I consider the question, weighing what I know about her character against the pragmatic realities of my business. Cindy is many things, but vindictive isn't one of them. She tolerated him for fifteen years. She could have walked away a long time ago.
"No," I say finally. "I don't think you give a damn about revenge."
"You're right. I don't. That gives him the power. I don’t care about Drew."
"So you're going to kill him." It's not a question.
"I'm going to eliminate a threat to you."
"If you kill him," she says, her voice deadly quiet, "I walk."
"Why?" I demand. "Why would you care what happens to a man who threw you under the bus the second things got complicated?"
"Because killing him won't solve anything.
It'll just create new problems." She crosses her arms, and I can see her mind working, analyzing angles I haven't considered.
"If there's a contract on Drew, that means someone else is pulling the strings.
Someone who wants you to take this job for reasons that have nothing to do with him. "
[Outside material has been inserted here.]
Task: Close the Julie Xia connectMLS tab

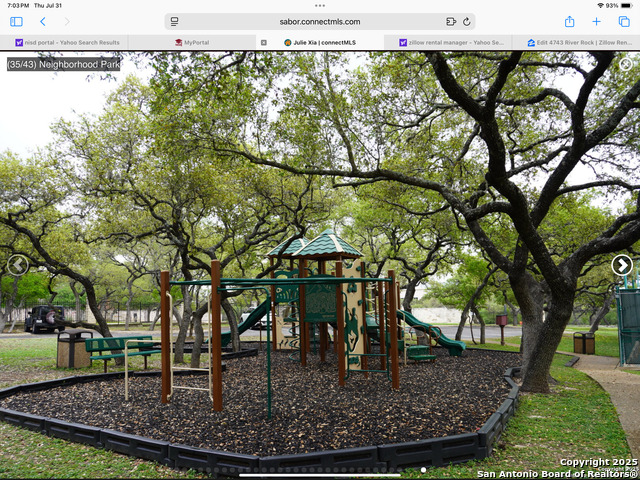Action: pyautogui.click(x=264, y=43)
She's right, of course. The contract itself is suspect. Someone wants to manipulate me. I’m not stupid.
“I don’t like him,” I say. “I don’t like the way he treated you.”
"He's bait." Her voice carries absolute conviction. "And you're too smart to take it."
“I wouldn’t kill him for the contract. I would kill him for you.”
“No. Luka. Promise me. Promise me you'll take him alive if you can."
"If I can." The words taste like compromise in my mouth, foreign and uncomfortable.
In my world, "if I can" is the difference between a clean operation and unnecessary complications.
But looking at her now, seeing the way she's willing to fight for principles even when they might get her killed, I find myself nodding.
"If I can," I repeat.
Relief flickers across her features, replaced by concern. "You’re leaving.”
I sigh. “I have a meeting.”
“With Drew?”
“Someone who has promised to bring Drew to me.”
“Luka…”
“To talk.”
She rolls her eyes. “Talk.”
“Cindy, you don’t know this world. I am going to do what I can to keep you alive.”
“Will you tell me how you know Charles? Drew?”
I shouldn’t.
I've been dreading this moment, knowing eventually she'd piece together the connections that brought her to me. Cindy is too smart to accept coincidences and too observant to miss the patterns that tie her past to my present.
I pour myself three fingers of vodka from the bottle on my nightstand, buying time while I decide how much truth I can afford to give her. The alcohol burns, but it's nothing compared to the fire building in my chest.
“Charles is not who he says he is,” I say.
I look at Cindy, gauging her reaction. “Okay. Who is he?”
“Sasha Fedorov.”
She frowns. “What?”
I watch her absorb this information and see the moment when her world shifts beneath her feet. The man she's called father for fifteen years, the one who took her in when she had nowhere else to go, isn't even real.
"Thirty years ago, Sasha Fedorov worked for my father's organization in Moscow," I begin, settling into the chair across from her. "He was trusted. Family, almost. And he stole two million dollars before disappearing into the night."
I take another sip of vodka, letting the burn ground me in the present while I dig up ghosts from the past.
"My father sent me to find him. That was four years ago." I meet her eyes, watching for any flicker of understanding. "Charles has been paying the family back up until a few months ago; the payments stopped.”
She nods. “The shop… we’ve been struggling.”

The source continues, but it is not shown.